Chinese banks' bad debt seen as twice official figure; capital raisings ahead
Banks expected to tap capital markets as they prepare for a surge in non-performing loans
Denise Tsang and Ren Wei in Shanghai
Bad debt in the mainland's banking system could be at least double the size given in official figures, according to an analysis of plans by China Merchants Bank to raise HK$44 billion.
Mainland banks plan to raise nearly 300 billion yuan (HK$380 billion) in new capital this year, a sum roughly equivalent to all the officially recognised bad loans in the system as of the end of June.
The non-performing loan (NPL) ratio could be much worse if off balance sheet exposure - such as from wealth management products and corporate bonds - is taken into account, according to Citi analysts.
They found China Citic Bank and China Minsheng Banking Corp had the most exposure to off balance sheet loans, accounting for 30 per cent to 40 per cent of their reported assets.
China Merchants Bank said on Thursday it had obtained China Securities Regulatory Commission approval to sell about 680 million shares in Hong Kong to existing shareholders, to raise as much as 35 billion yuan.
Mainland banks are seeking to raise funds as regulators tighten capital adequacy rules and policymakers crack down on use of short-term funding.
"Most of the overdue loans are de facto non-performing debt. It's just a matter of the calculation method," said Orient Securities analyst Jin Lin. "The situation is serious and it is prompting banks to make provisions."
He estimated that mainland banks were saddled with 900 billion yuan of non-performing loans. The China Banking Regulatory Commission said in March the banks had 540 billion yuan of non-performing loans.
"We did see sharp growth in overdue loans in recent months," said a senior manager with the Bank of Shanghai. "It's a very bad sign and it's obvious that all banks are facing the problem."
The banker added that he had never before seen such a large increase in overdue loans.
Loans made to steel traders and solar-panel makers were likely to turn sour now that a large number of such businesses were near collapse, bankers said.
"The risk of a bad-debt crisis is in the making," said Jonathan Cornish of Fitch Ratings. "China's GDP growth is lower and asset quality is deteriorating, which means higher risks on NPLs."
UBS said in a recent report that wealth management products and other balance-sheet risks could increase the NPL ratio to as high as 4.3 per cent by 2015 from an estimated 1.5 per cent at the end of this year.

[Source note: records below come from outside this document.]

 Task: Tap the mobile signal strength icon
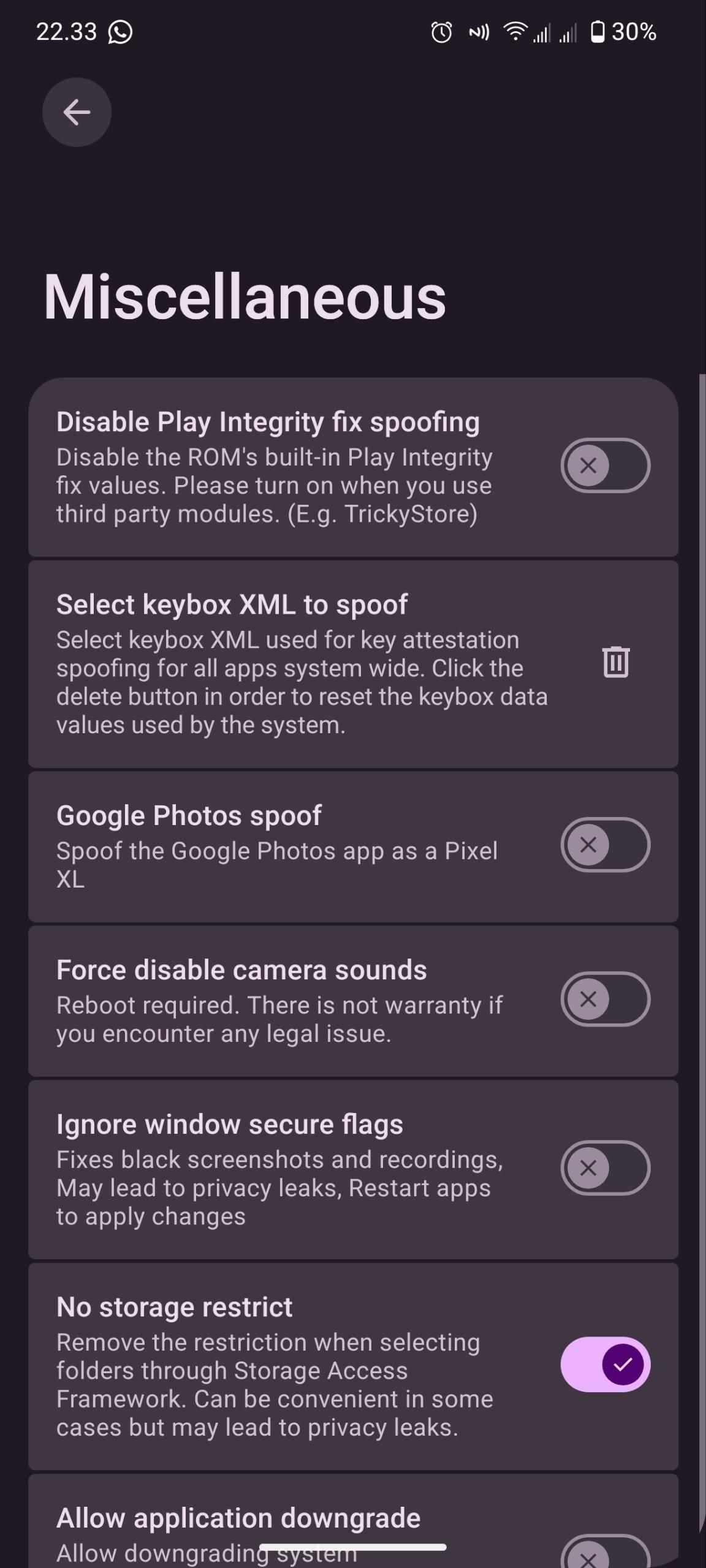(x=542, y=32)
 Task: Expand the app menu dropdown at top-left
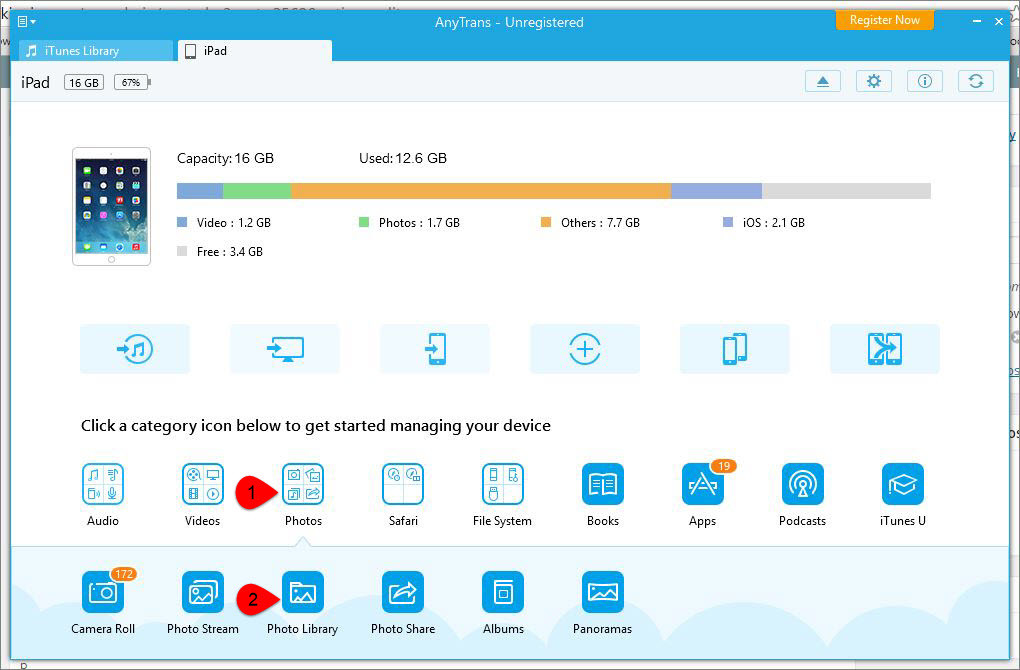(x=26, y=22)
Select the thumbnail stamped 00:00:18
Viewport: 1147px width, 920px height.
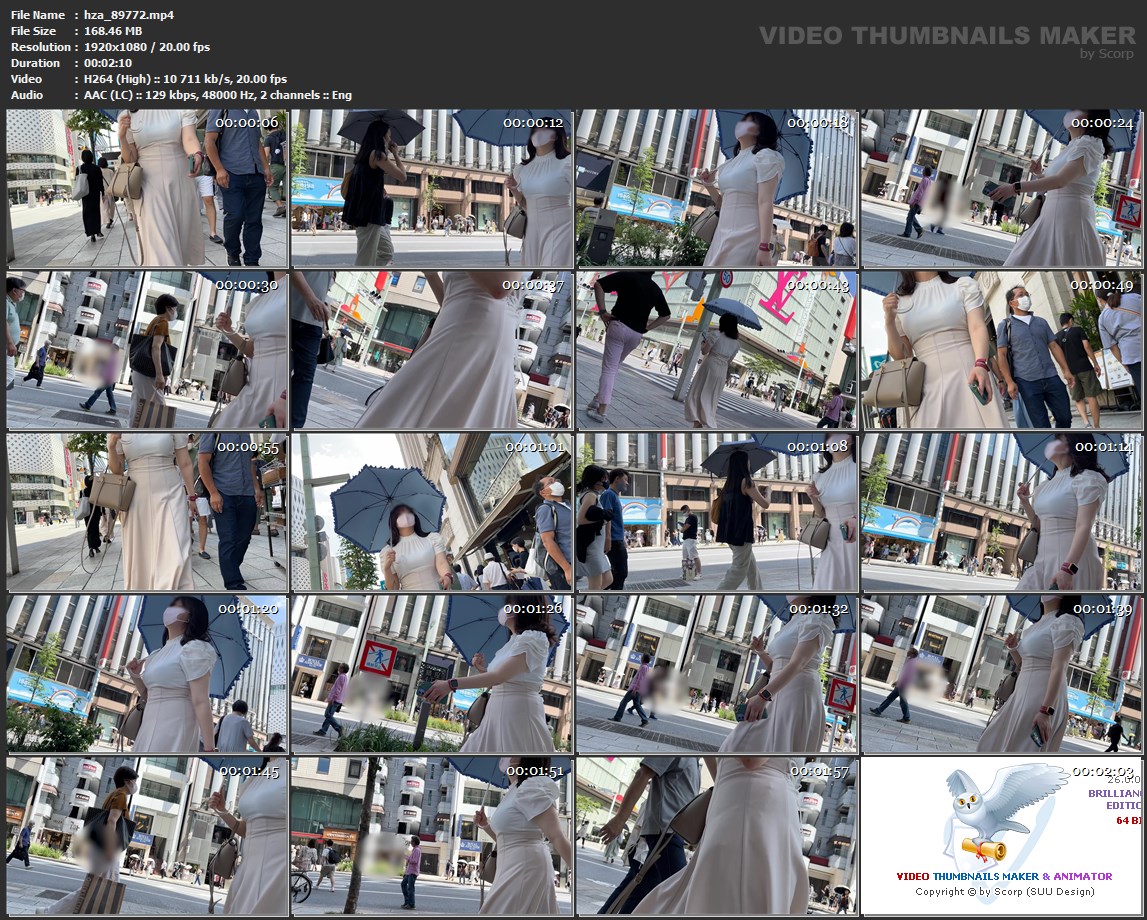point(716,188)
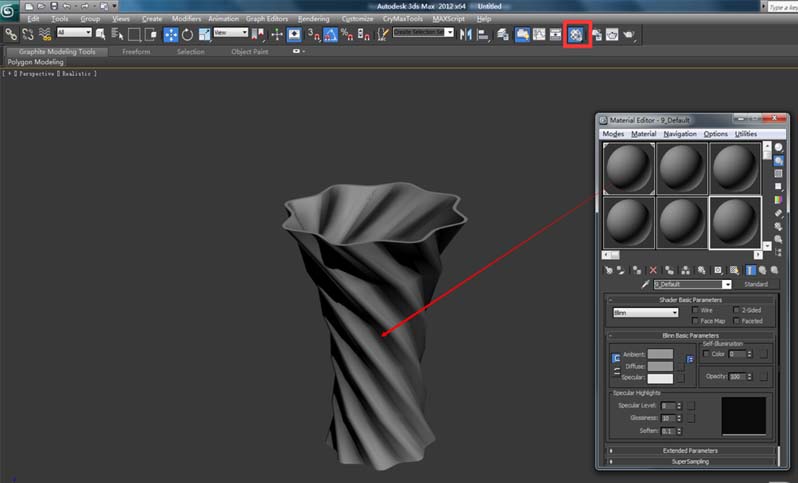
Task: Open Navigation menu in Material Editor
Action: (680, 133)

That translates into a capital shortfall of 300 billion yuan for H-share mainland banks, it said.
The banking regulator said that as of the end of March, mainland banks' NPLs had jumped 20 per cent from a year earlier. Big banks' NPLs rose 8.2 per cent and joint-stock banks' 47.4 per cent.
"China's official NPL figures underestimate the severity of bad loans," a Beijing-based analyst said. "Once defaults take place - and that is likely given the poor solvency of many local government financial vehicles - huge impairment losses will take place," he said. "Banks will tap capital markets to replenish capital again. I expect more massive fundraisings over the next two to three years."